Assigned task | Below is a listing from which only part is wanted; return exactly the lines from the one with "You are a computer-use" up to and including the one with "Instruction: Navigate to MapperProxy.java:96".

Records provided |
---*---

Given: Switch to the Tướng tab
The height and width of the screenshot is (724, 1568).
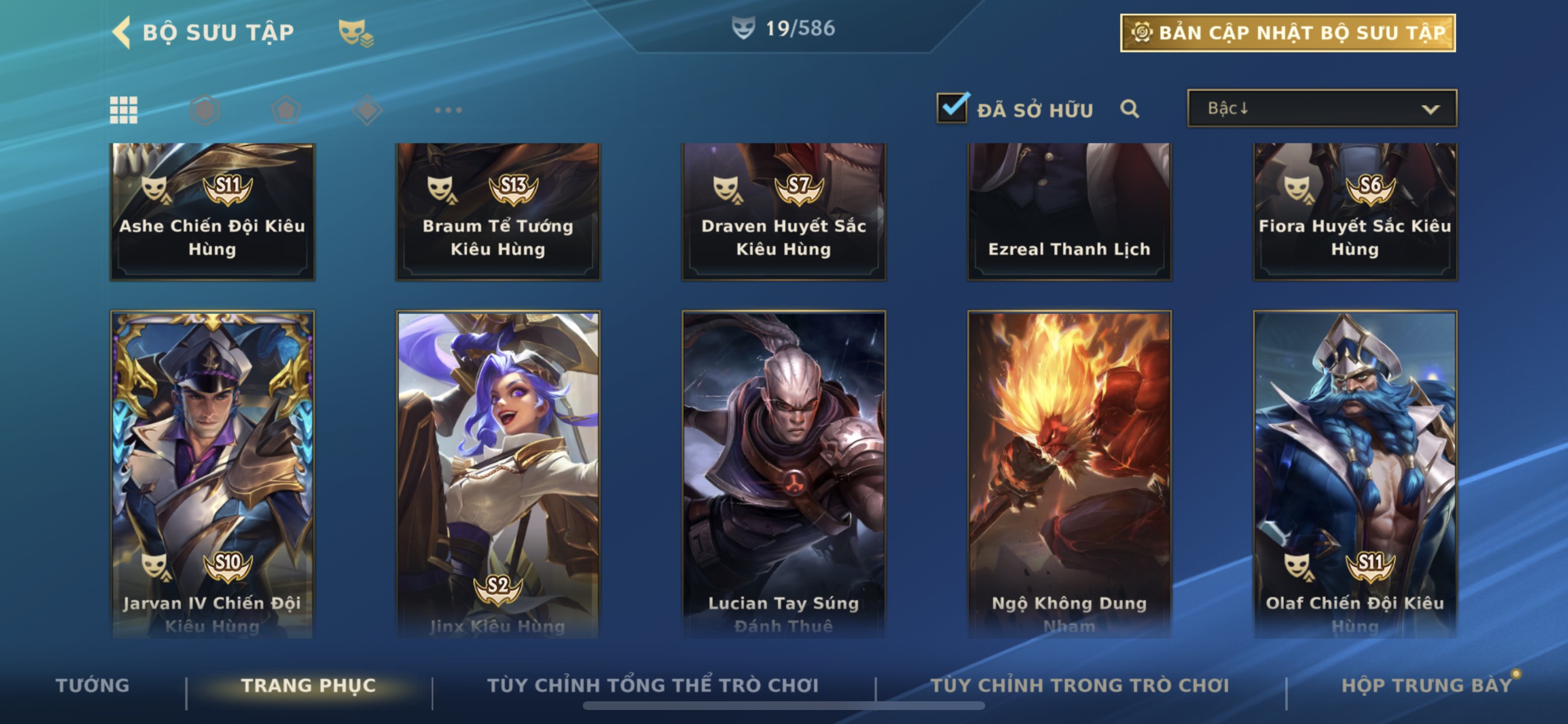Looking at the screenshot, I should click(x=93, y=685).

---*---

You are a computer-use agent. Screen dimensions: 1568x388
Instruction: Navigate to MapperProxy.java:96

---*---

Solution for this exercise |
You are a computer-use agent. Screen dimensions: 1568x388
Instruction: Navigate to MapperProxy.java:96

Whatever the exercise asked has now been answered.